Não é bem assim. Desde a crise
cambial de janeiro, pelo menos, e
principalmente devido ao desgaste do segundo mandato de FHC, o
discurso modernizante, conformista, "pós-utópico", dá mostras
de ir mal das pernas. O que antes
parecia coisa de esquerdista ranheta -como criticar as privatizações, por exemplo- readquire
credibilidade.
Basta ver as trapalhadas da Telefônica; basta lembrar os grampos do BNDES; basta, sobretudo,
ler o livro de Aloysio Biondi, "O
Brasil Privatizado" (editora Fundação Perseu Abramo). Biondi
faz as contas, com dados do próprio governo, e chega à conclusão
de que o dinheiro arrecadado no
processo de privatização (R$ 85,2
bilhões) é menos do que o país
gastou ou deixou de arrecadar
(R$ 87,6 bilhões). O patrimônio
público foi simplesmente torrado.
Como não sou economista, tendo a ficar desnorteado em debates
sobre o assunto. Sempre há alguém para explicar o que parece
escândalo evidente, sempre há
quem refaça as contas e prove (?)
exatamente o contrário do que dizem os críticos.
O espantoso, no caso do livro de
Biondi, é que não houve até agora
o coro de refutações que seria de
esperar. O que está acontecendo?
Talvez a segurança neoliberal, a
hegemonia ideológica bem-falante do primeiro mandato de FHC,
esteja dando lugar a uma vasta
"operação abafa" que não se aplica apenas a um ou outro escândalo isolado.
É sintomático de um certo cansaço do poder federal o fato de
reagir a denúncias dizendo que
são "café requentado". Parece
que, neste novo mandato, não vale mais a pena tentar convencer
ninguém.
Seja por inércia, seja por abafamento, seja porque a reeleição ossificou a atual estrutura de poder,
seja porque a oposição está ainda
tateando na busca de uma alternativa eleitoral, o fato é que o espaço público, o âmbito do debate
político, parece cindido no país.
É como se houvesse duas correntes de opinião, uma pró-FHC, outra contra, que não se confrontam
diretamente.

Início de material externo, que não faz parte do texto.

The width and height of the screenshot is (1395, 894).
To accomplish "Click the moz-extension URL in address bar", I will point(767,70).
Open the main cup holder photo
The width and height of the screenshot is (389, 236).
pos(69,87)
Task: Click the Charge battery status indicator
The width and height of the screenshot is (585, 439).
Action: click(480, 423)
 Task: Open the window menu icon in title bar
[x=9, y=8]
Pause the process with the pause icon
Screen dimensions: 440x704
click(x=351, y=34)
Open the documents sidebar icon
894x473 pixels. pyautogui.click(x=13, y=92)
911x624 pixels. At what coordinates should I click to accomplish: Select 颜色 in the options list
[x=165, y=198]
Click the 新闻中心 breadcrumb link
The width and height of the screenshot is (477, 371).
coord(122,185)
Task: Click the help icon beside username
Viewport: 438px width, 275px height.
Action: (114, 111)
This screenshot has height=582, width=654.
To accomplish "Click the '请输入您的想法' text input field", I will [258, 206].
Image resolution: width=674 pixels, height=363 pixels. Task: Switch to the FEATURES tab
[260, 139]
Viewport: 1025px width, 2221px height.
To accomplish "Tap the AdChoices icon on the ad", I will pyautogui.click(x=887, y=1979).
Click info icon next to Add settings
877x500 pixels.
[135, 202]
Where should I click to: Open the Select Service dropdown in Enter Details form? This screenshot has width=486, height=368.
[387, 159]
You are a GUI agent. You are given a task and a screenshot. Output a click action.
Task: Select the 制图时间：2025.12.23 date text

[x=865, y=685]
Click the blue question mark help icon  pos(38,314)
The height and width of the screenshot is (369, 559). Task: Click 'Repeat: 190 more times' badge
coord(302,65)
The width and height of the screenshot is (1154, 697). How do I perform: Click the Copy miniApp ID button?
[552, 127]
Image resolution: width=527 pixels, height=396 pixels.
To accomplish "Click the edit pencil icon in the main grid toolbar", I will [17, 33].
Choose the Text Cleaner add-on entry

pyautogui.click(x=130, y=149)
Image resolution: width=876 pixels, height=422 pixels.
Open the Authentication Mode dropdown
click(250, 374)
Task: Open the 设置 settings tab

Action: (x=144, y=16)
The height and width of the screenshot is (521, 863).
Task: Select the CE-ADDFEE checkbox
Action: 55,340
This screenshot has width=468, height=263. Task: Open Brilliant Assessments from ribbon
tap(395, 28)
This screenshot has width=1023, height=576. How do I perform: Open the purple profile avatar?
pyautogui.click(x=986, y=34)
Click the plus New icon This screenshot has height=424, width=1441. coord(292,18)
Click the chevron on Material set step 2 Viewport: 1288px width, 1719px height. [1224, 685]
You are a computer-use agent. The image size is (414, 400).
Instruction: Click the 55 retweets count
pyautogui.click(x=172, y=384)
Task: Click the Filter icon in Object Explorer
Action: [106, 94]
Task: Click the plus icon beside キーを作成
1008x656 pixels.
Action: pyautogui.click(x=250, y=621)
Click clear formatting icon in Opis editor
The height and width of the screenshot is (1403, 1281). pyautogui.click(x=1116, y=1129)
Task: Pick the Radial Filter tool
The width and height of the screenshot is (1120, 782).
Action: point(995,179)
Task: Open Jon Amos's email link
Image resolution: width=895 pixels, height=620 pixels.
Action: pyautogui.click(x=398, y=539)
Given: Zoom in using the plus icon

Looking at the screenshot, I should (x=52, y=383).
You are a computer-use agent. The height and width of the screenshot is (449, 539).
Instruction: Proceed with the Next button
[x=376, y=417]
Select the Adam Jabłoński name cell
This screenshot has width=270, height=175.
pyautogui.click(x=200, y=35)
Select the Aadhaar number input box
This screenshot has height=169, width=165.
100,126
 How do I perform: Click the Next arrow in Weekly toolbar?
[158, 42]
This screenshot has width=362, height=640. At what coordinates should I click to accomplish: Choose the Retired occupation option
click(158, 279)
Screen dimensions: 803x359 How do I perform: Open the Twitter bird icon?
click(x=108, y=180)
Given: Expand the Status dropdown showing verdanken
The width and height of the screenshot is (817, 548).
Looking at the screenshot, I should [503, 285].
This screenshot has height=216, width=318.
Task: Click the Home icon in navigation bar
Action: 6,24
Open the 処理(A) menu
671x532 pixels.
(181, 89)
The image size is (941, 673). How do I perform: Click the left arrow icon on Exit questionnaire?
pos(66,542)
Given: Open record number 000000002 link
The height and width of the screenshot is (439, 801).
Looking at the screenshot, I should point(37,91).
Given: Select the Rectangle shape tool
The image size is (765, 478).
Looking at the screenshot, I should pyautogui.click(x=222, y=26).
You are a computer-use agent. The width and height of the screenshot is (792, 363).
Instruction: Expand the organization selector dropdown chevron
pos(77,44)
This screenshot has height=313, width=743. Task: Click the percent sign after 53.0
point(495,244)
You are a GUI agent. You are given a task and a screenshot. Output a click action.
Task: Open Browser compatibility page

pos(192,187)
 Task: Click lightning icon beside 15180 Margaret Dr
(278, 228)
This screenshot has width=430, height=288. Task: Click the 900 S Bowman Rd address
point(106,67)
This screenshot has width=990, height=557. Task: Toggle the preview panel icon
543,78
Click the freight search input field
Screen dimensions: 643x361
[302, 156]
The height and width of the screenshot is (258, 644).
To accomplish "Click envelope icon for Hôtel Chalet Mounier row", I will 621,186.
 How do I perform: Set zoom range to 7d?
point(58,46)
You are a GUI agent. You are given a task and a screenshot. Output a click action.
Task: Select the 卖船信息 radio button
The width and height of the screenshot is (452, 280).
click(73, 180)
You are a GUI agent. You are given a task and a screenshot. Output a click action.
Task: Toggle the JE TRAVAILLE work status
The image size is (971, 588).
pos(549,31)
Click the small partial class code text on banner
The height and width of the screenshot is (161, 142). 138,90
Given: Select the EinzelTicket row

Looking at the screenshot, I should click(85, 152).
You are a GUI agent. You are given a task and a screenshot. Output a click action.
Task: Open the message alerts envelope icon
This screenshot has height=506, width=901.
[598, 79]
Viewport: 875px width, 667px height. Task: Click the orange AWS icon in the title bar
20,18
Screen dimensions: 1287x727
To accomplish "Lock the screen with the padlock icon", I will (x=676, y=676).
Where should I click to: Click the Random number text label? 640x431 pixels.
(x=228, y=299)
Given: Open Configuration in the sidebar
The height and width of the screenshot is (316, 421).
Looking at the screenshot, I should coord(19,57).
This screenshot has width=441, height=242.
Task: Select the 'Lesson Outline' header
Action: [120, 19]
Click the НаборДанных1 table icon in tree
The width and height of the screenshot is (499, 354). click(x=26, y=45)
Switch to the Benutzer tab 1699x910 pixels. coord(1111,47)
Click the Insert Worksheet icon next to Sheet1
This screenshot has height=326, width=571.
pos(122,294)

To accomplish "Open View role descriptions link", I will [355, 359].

Mesmo na Folha,
onde o pluralismo é ponto de hon-ra, cada opinião, cada articulista
ocupa como que um nicho, com
seu próprio público; as coisas não
se fundem nem se chocam.
De modo geral, entretanto, o
oposicionismo ainda vive numa
espécie de semiclandestinidade,
sem que para isso o poder precise
de atos institucionais e órgãos de
repressão.
É essa a razão que encontro para o sucesso de "Bundas" e para o
surgimento do que poderia ser
chamado de uma nova imprensa
alternativa, ou "nanica", como se
dizia nos anos 70, na qual se incluem "Caros Amigos" ou "Página Central".
A despeito do colorido esfuziante, das ilustrações virtuosísticas de
Paulo Caruso e Aroeira, do papel
brilhante e do formato de revista,
"Bundas" é uma publicação parecidíssima com o antigo "Pasquim". Cito as semelhanças menos óbvias.
Muitos textos, por exemplo, não
são simplesmente coloquiais (a
coloquialidade, por si só, não foi
invenção do "Pasquim"), mas
produzem no leitor o efeito de ter
entrado no meio, não no início de
uma conversa. O sentido, o propósito do artigo só se esclarece no segundo ou terceiro parágrafo. Nisso o "Pasquim" era moderníssimo: tinha a coloquialidade de
uma conversa de bar em que o
tom da voz é meio gritado, não a
de uma prosa serena ao pé da lareira.
"Bundas" recupera esse achado.
A auto-referência, para não dizer
a auto-exaltação irônica, fortíssima no "Pasquim" a ponto de relar
no cifrado e no paroquial, também reaparece. O deboche atinge
alguns momentos de "vale-tudo"
humorístico (a piada não é boa,
mas vai mesmo assim), como se, a
exemplo do que ocorria nos anos
70, fosse importante lutar contra
toda censura, inclusive a própria.
Essas características são, no fundo, típicas de uma época repressiva. O subentendido, o deboche
(como talvez todo humor), dirige-se aos convertidos, àqueles a
quem nada precisamos explicar,
já que estamos impedidos de convencer os demais. O tom gritado,
por sua vez, é o de quem não costuma ser ouvido.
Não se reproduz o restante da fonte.